While the dismal summer weather, particularly the relentless, heavy rainfall, meant less time at the beach, on a positive note we haven’t had to worry about watering any of the trees. I had promised the family there would be no weeding this Christmas holiday but a bush walk in early January soon changed that. I stared at a whole lot of moth plant seedlings and resisted until Anita, my 13 year old daughter said “go on, I know you want to”. 40 minutes later I was still digging and pulling! By the end of the week we had progressed to clearing weeds in the valley. Bindweed has once again taken hold in the wetland area and has strangled a number of smaller trees planted in the valley last year. This is a particularly nasty vine and next year we plan to spray the area in late November.
Liz Watkinson had great success with her Helpex workers – 2 young men (a Venezuelan followed soon after by a chap from the USA). An English couple are due to arrive in early March. Apparently they are keen gardeners; which sounds promising.

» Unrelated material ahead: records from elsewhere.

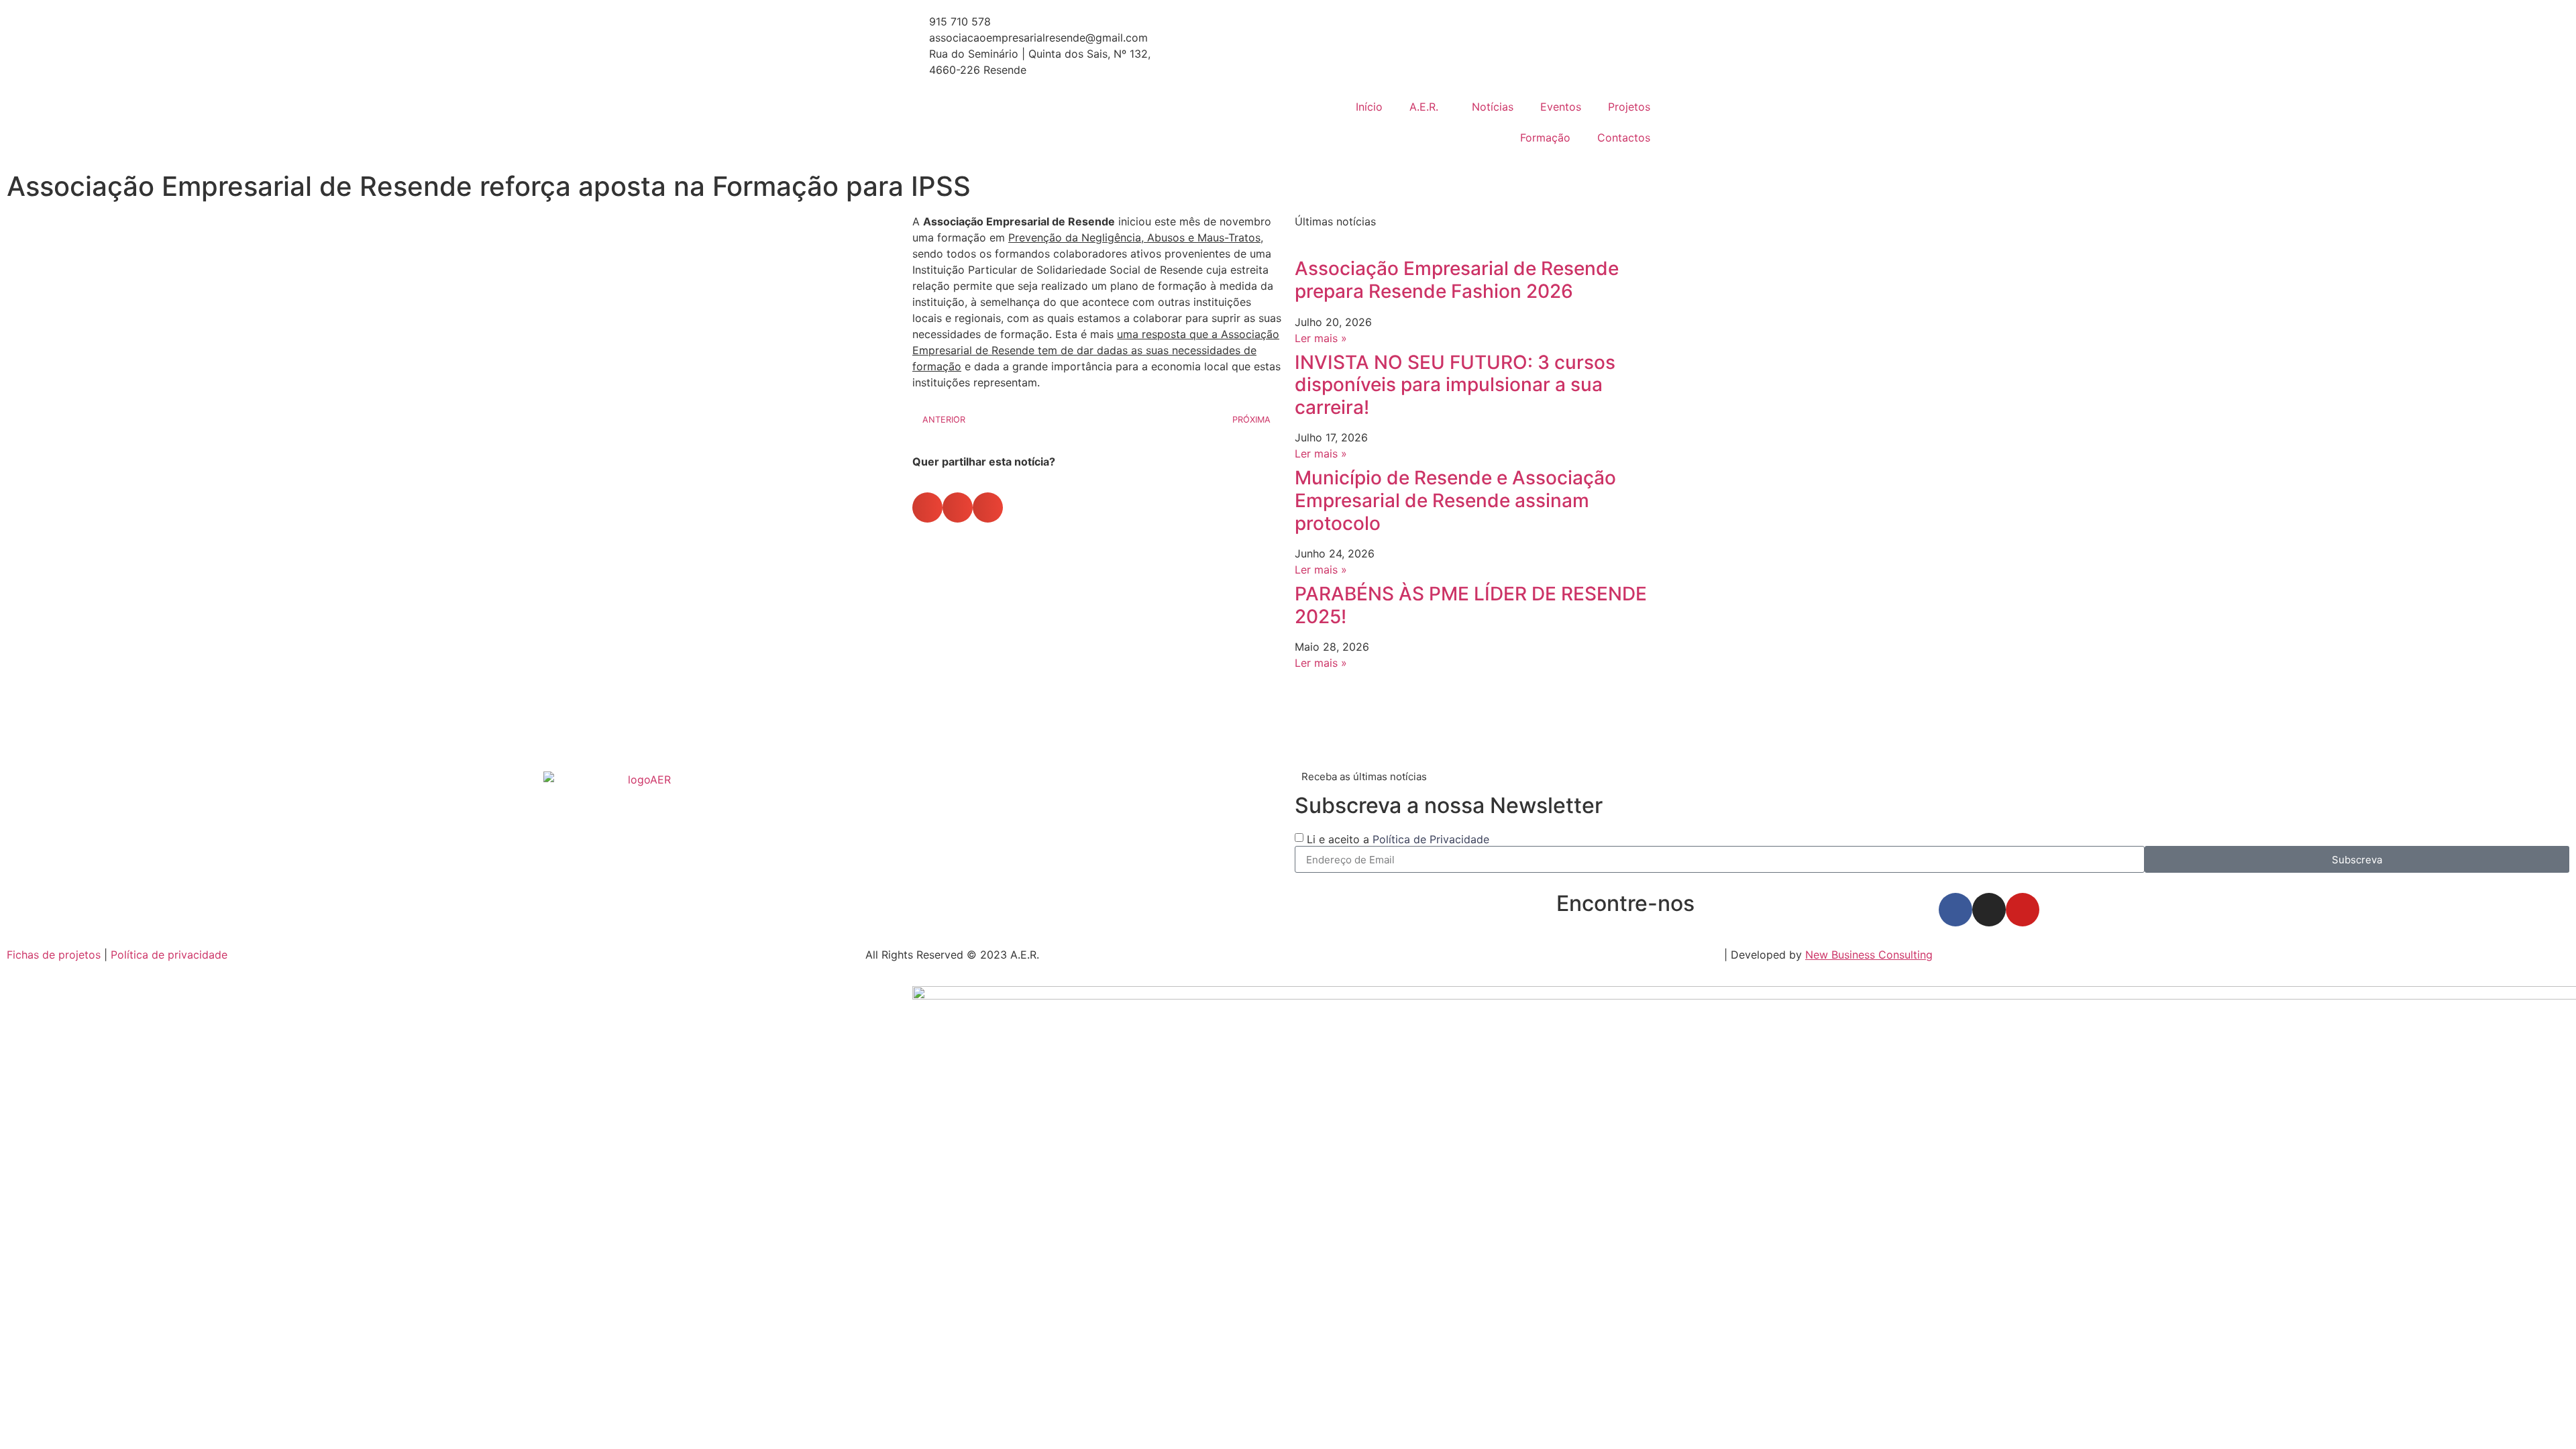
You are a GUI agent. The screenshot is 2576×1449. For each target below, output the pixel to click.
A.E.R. (1423, 106)
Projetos (1629, 106)
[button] (927, 507)
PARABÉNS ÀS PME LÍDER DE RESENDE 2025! (1471, 605)
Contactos (1623, 137)
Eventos (1560, 106)
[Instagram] (1989, 909)
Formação (1545, 137)
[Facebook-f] (1955, 909)
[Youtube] (2022, 909)
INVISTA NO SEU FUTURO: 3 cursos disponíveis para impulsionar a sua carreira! (1455, 385)
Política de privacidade (169, 954)
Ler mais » (1321, 338)
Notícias (1492, 106)
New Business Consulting (1869, 954)
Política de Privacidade (1431, 839)
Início (1369, 106)
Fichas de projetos (54, 954)
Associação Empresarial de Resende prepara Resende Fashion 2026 (1457, 280)
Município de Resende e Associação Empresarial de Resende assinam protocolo (1455, 500)
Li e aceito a (1398, 839)
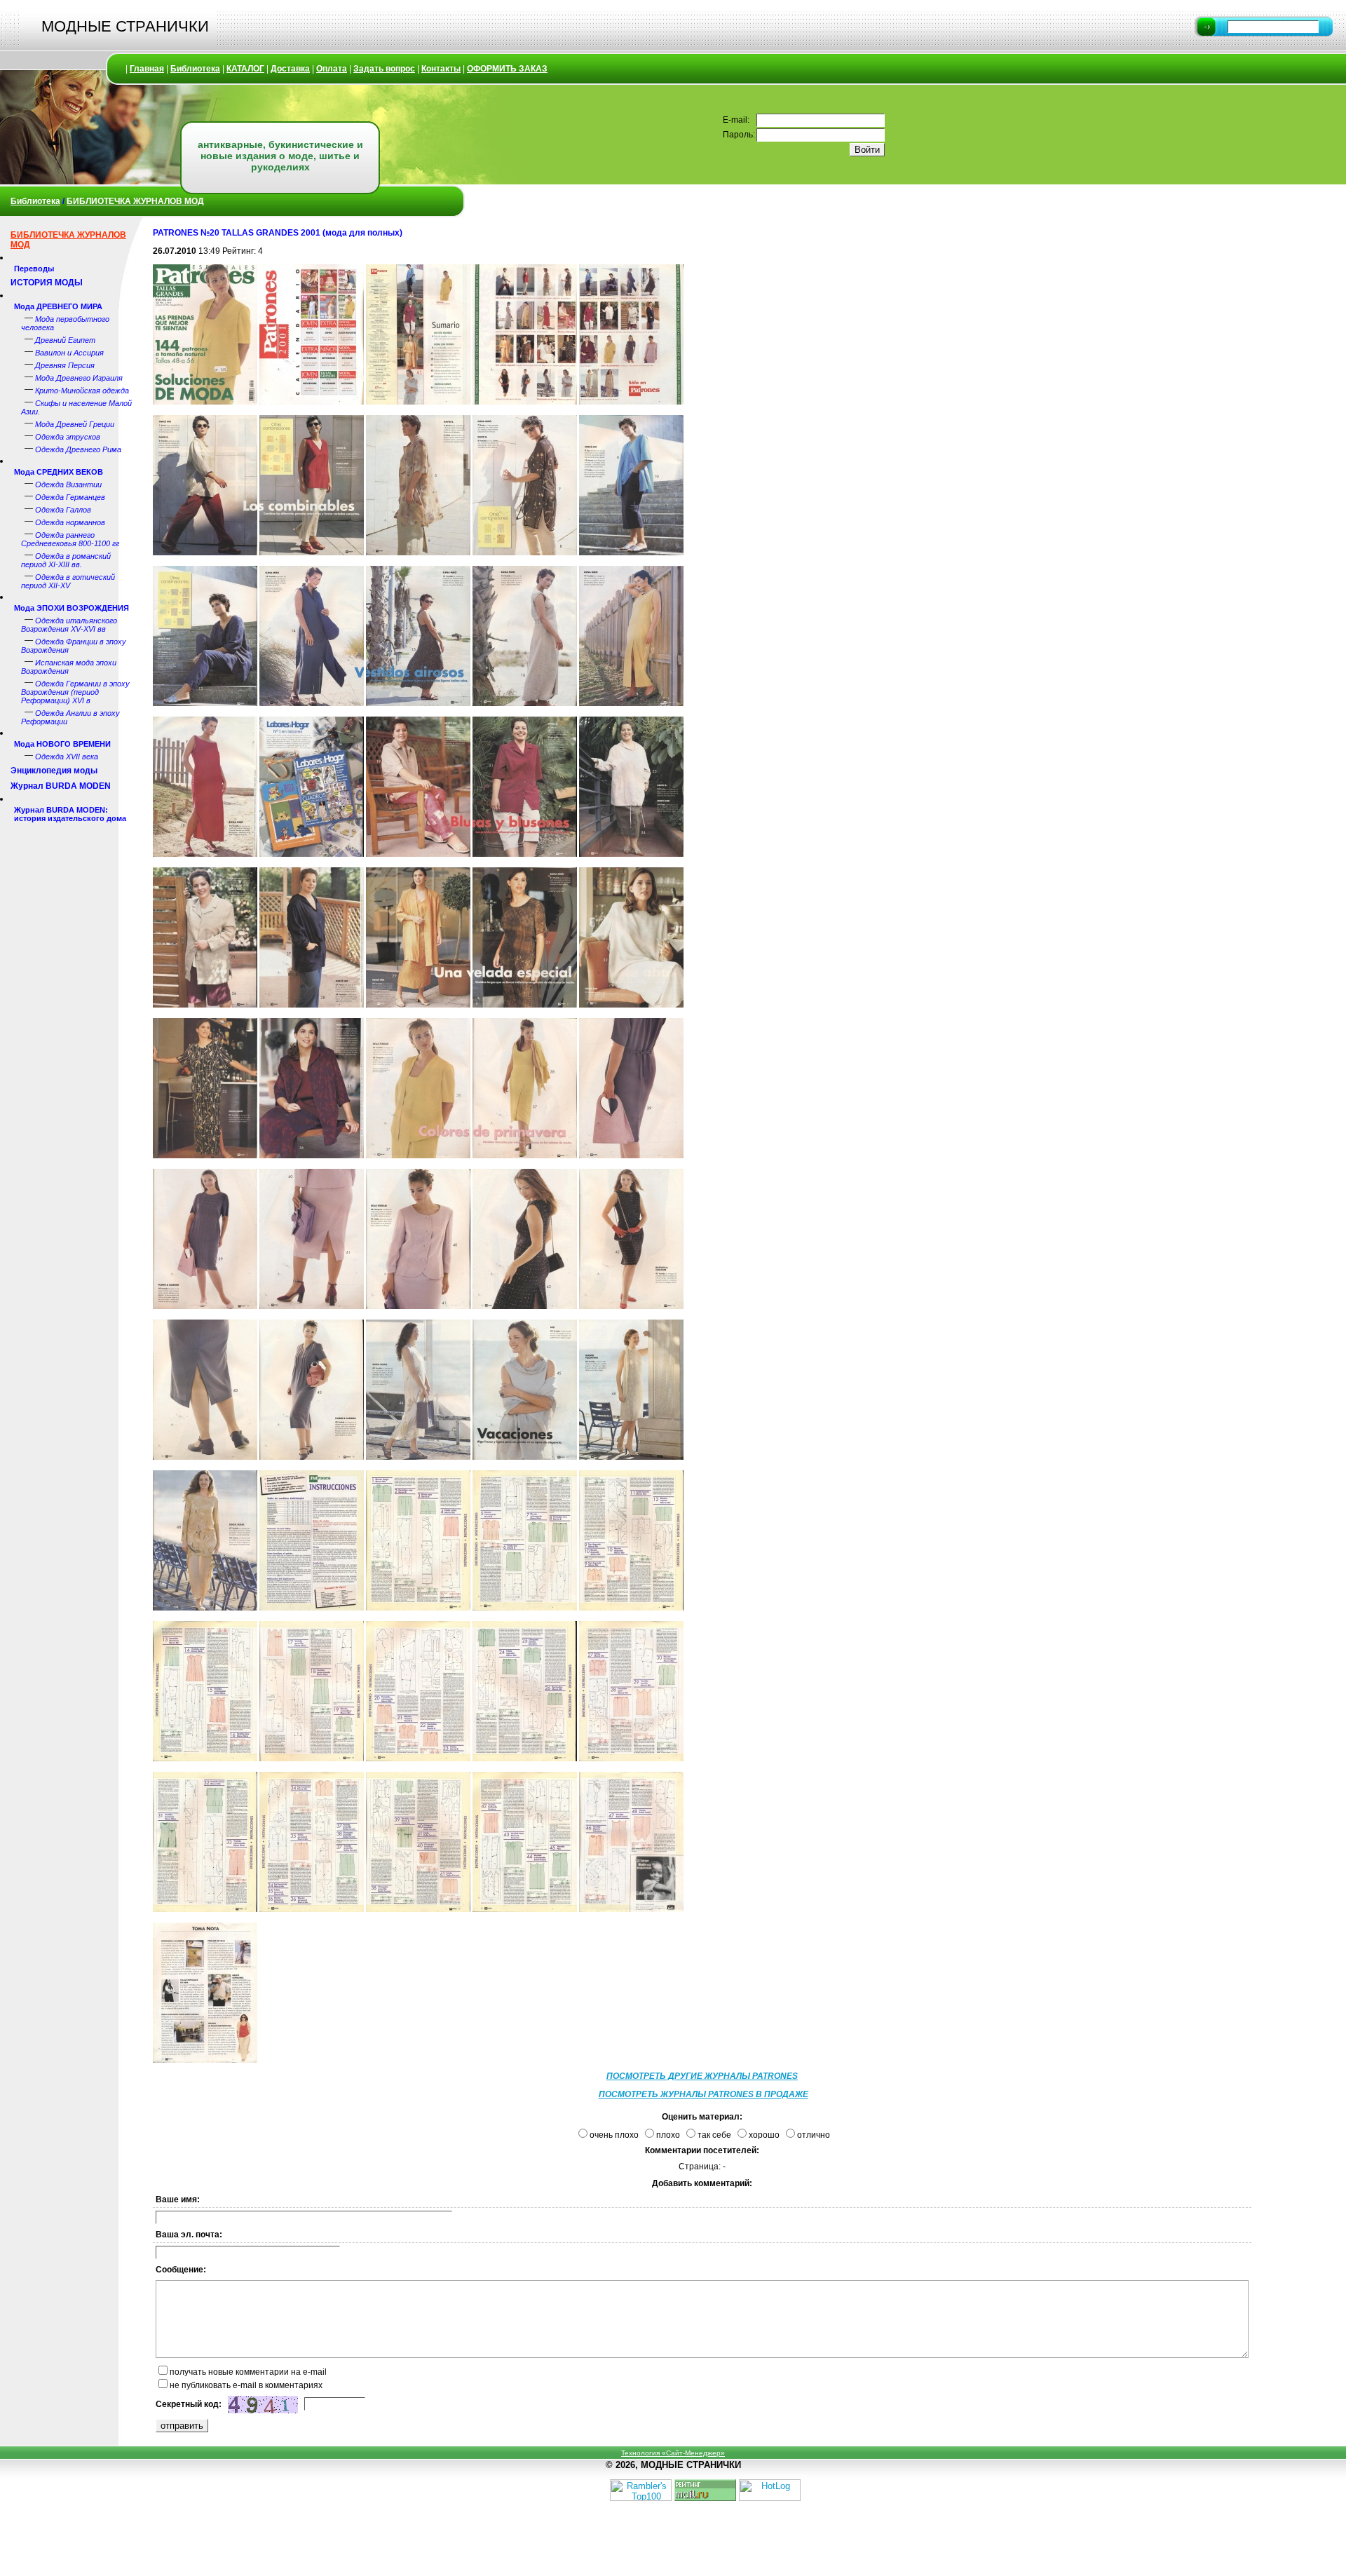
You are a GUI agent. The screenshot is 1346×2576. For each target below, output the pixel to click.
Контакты (441, 69)
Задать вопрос (384, 69)
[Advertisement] (1304, 427)
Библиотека (195, 69)
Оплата (331, 69)
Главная (147, 69)
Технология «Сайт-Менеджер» (673, 2453)
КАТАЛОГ (245, 69)
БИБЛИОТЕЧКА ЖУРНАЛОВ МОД (135, 201)
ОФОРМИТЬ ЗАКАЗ (507, 69)
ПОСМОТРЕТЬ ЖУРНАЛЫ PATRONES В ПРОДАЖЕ (703, 2094)
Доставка (290, 69)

Sue Crawshay from Trees for Survival inspected the plants which were planted on Sir Duncan McMullin’s property, and was very impressed. She managed to uncover a few of the smaller trees which had become lost under the kikuya, despite our weeding efforts, and she has recommended we use longer stakes in future (at least 900 mm). Sue has radar vision when it comes to spotting weeds, as I discovered when we went on a bush walk.
Peter Wyatt has approached the society about fencing the catchment area on his property along Pakiri Rd, and an application for funding is currently underway.
A fencing contractor will be commencing work on Mrs Wainwright’s property at the end of January.